--- begin ---

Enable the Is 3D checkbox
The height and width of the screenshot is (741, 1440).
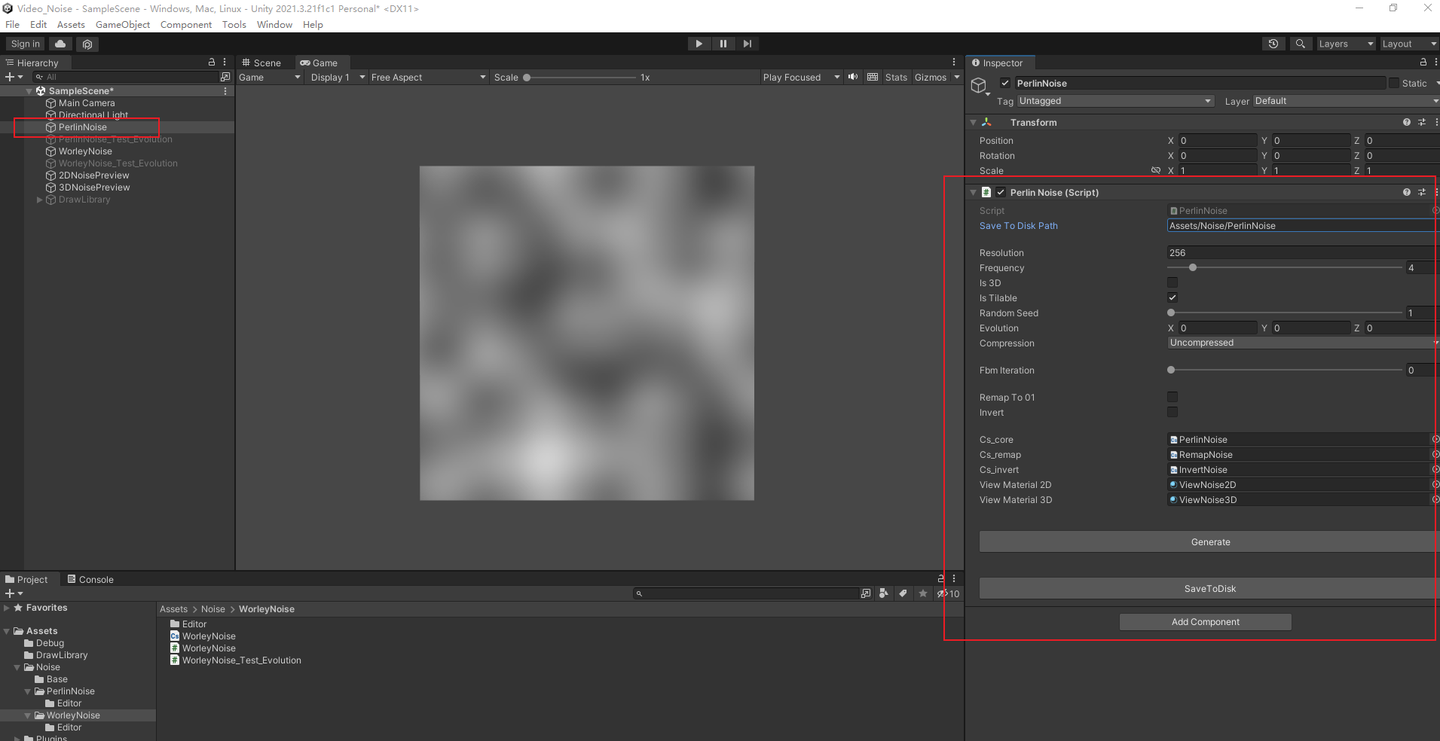tap(1172, 282)
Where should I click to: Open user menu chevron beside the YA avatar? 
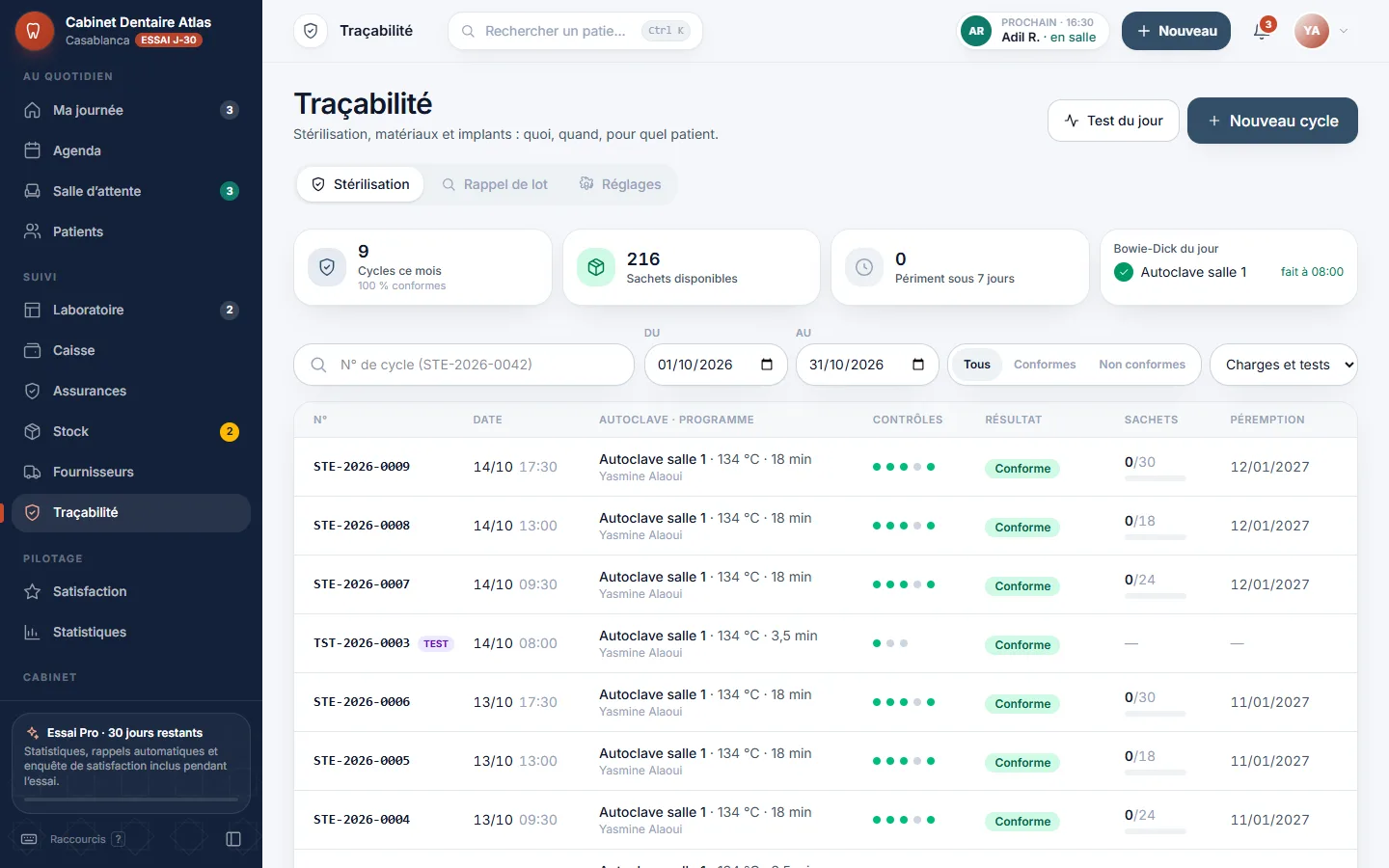(1344, 31)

--- end ---

#### [Task instructions]
Reproduce the material from the line containing "Where should I" through the end of the material, swapping "avatar" for "profile picture" and keeping everything else unchanged. Leave the pictures out.

#### [Solved problem]
Where should I click to: Open user menu chevron beside the YA profile picture? 
(1344, 31)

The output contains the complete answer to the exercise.